Standardizing pathway-based decision support will come; that’s obvious. It will help lead the effort for immune toxicity readiness in the perioperative window. Those are some ways that pharmacists can assist in the sequencing and evidence-based integration.
Pharmacy Times: From a systems and research standpoint, how does the Parker Institute for Cancer Immunotherapy’s collaborative model help accelerate advances like this trial, especially in rare cancers that often lack large-scale clinical data?
Knudsen: I think this question hits the nail on the head. We have Parker Institutes across the country, and when it comes to rare disease, we are exquisitely poised to be able to share information and data about preclinical studies and clinical studies as they unfold because our networks are already fashioned in a way that has no encumbrances in terms of working together and sharing information that, of course, protects the patient’s identity.
We have an opportunity to really accelerate the clinic-to-biology feedback loop, if you will, based on the way that we are fashioned. The Parker Institute is laser-focused on game-changing immunotherapeutics, and this would be a perfect example of that. What’s notable is that this study, by my count, required 10 different investigator sites. Especially for rare diseases, it takes a tightly aligned network.
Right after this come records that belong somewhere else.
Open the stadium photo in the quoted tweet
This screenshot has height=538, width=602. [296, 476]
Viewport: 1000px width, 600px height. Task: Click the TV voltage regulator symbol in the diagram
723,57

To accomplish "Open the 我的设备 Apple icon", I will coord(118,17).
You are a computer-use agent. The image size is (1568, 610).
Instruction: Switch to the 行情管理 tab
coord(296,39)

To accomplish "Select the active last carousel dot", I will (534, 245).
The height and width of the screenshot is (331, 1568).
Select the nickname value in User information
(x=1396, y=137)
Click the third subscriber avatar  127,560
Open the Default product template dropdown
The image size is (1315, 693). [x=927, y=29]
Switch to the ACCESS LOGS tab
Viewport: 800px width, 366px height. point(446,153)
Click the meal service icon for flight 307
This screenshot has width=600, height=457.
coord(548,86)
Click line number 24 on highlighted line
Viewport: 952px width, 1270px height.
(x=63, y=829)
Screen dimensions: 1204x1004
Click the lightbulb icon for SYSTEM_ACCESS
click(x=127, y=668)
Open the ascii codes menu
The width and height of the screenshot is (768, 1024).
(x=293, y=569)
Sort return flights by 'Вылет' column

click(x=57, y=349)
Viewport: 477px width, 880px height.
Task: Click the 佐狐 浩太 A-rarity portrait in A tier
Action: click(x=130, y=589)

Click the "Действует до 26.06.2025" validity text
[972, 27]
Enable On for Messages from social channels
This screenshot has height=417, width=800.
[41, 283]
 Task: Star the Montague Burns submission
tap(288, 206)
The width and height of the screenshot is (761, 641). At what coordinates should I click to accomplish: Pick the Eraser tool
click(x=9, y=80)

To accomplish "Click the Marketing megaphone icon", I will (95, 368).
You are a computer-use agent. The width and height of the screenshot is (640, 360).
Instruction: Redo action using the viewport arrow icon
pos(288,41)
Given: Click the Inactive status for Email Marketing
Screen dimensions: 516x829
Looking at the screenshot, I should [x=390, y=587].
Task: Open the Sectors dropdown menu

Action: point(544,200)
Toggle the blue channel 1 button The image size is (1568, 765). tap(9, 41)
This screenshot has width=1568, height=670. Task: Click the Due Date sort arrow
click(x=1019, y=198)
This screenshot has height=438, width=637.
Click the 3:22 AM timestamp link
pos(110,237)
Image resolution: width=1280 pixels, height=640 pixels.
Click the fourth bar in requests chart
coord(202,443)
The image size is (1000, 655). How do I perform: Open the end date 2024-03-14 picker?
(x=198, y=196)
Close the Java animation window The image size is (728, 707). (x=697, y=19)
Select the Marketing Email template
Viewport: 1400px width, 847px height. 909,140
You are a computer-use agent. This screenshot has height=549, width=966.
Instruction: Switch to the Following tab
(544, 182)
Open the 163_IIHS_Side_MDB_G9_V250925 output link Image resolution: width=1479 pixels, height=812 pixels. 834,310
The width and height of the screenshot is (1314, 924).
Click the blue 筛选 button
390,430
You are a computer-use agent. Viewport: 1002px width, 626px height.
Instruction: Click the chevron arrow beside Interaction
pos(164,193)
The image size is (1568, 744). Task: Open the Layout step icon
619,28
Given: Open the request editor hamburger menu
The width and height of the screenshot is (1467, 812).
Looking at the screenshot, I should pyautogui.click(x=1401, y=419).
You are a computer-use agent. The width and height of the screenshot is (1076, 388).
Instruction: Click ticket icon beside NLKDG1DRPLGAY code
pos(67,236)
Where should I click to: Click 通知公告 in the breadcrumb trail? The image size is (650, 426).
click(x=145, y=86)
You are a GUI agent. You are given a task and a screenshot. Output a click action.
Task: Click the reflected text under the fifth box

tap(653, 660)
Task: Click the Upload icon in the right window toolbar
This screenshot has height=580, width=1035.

We see our role not just as resourcing these game-changing types of studies, but also as de-risking the science as it moves toward the time of clinical testing and making sure that all those data are reproducible so that when something gets to the phases of patient testing, we have every confidence in the science. This is a study that’s funded by SWOG, which is also a perfect example of that handoff to government funding that made this trial process possible.
It’s so important, and I think really important, to reinforce to the entire community the value of NIH [National Institutes of Health]-based clinical research, which we all know provides the most advanced form of cancer care for patients.
Pharmacy Times: Looking ahead, what additional evidence or follow-up data will be most important in determining whether neoadjuvant pembrolizumab becomes a new standard of care for desmoplastic melanoma?
Knudsen: As exciting as this study is, there are some things we’ll want to look at moving forward. Obviously, durability of the response with longer follow-up in these patients and others will be important. The second would be prospective confirmation in a larger, comparable data set.
We’ll also want to look at perioperative safety at scale and determine whether we can see these same types of results in a larger cohort of patients. Certainly, the need for this path forward is standard. It shouldn’t take away from the incredible results that were found in this study, from which a large number of patients benefited with a cancer that so frequently recurs.